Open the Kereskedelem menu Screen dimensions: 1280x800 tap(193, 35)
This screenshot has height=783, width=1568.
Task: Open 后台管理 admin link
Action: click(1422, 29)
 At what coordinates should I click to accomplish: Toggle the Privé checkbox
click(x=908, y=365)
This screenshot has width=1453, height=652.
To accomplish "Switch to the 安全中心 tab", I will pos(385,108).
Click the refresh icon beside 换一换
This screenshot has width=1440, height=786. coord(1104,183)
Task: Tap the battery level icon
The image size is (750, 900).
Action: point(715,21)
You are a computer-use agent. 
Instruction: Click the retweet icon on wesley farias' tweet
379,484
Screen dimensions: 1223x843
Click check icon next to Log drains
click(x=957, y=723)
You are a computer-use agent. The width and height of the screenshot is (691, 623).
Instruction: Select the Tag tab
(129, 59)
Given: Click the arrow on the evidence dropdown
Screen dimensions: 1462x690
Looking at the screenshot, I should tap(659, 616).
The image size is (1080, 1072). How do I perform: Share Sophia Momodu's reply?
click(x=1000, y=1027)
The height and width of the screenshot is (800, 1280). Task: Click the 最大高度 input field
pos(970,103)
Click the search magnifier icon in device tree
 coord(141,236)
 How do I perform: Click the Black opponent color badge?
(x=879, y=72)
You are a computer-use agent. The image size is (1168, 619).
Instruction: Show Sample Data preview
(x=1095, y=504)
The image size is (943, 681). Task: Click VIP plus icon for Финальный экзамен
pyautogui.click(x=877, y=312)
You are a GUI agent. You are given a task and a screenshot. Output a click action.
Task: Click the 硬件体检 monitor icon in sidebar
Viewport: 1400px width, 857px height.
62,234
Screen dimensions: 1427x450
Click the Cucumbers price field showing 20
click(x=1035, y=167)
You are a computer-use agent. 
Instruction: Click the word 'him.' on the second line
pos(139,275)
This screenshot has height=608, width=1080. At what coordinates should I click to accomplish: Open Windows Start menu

▶ Exercise directions: Where a line in the material above holds "agent", copy that line.

▶ Response for this exercise:
You are a computer-use agent. 
You are a computer-use agent. The width and height of the screenshot is (691, 623).
You are a computer-use agent. The image size is (1168, 619).
You are a GUI agent. You are given a task and a screenshot. Output a click action.
You are a computer-use agent. 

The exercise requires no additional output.